Sullivan AM, Lakoma MD, Matsuyama RK, Rosenblatt L, Arnold RM, Block SD. Diagnosing and discussing imminent death in the hospital: a secondary analysis of physician interviews. Journal of Palliative Medicine. 2007;10:882-893.

When clinicians are taking care of a critically ill patient, recognition of impending death is important; this knowledge can help clarify or change the goals of care, inform decision-making, and allow the patient and the family time to prepare. However, previous studies have shown that clinicians are often reluctant to discuss the likelihood of imminent death and related end-of-life issues with patients and their families.

A research team led by Amy M. Sullivan at the Dana-Farber Cancer Institute in Boston evaluated clinician communication with patients who were facing imminent death. For the study, the cases of 70 patients who died in the hospital were selected at random, and interviews were conducted with the physicians who treated those patients. The patients averaged 66 years of age, and 84% were white. In their last few days of life, 37% were lucid and talking, 35% had variable periods of lucidity, and 28% were unconscious. The patients had been admitted to either the intensive care unit or a general medicine unit. Because multiple physicians treated these patients, 196 physicians were interviewed in total.

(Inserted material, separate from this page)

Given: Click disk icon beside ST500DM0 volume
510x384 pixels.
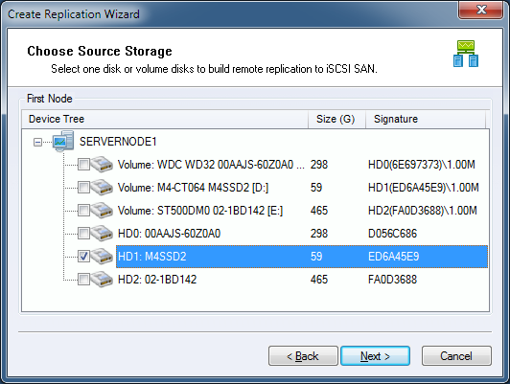Looking at the screenshot, I should coord(102,211).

For the study cases, 86% of the physicians reported becoming certain of the imminent death of the patient, often within days or hours of the event. However, the physicians informed fewer than half of the patients about the dire state of their condition, and only 11% reported personally discussing with the patient the possibility of dying. Physicians who talked with a patient about end-of-life issues reported feeling closer to the patient and were more satisfied with the care they provided than those who did not.

The results of the study indicate that physicians remain reluctant to raise the issue of dying with critically ill patients even when they recognize that death is imminent. Improving communications at this time could help enhance the sense of connection for clinicians and improve the delivery of end-of-life care.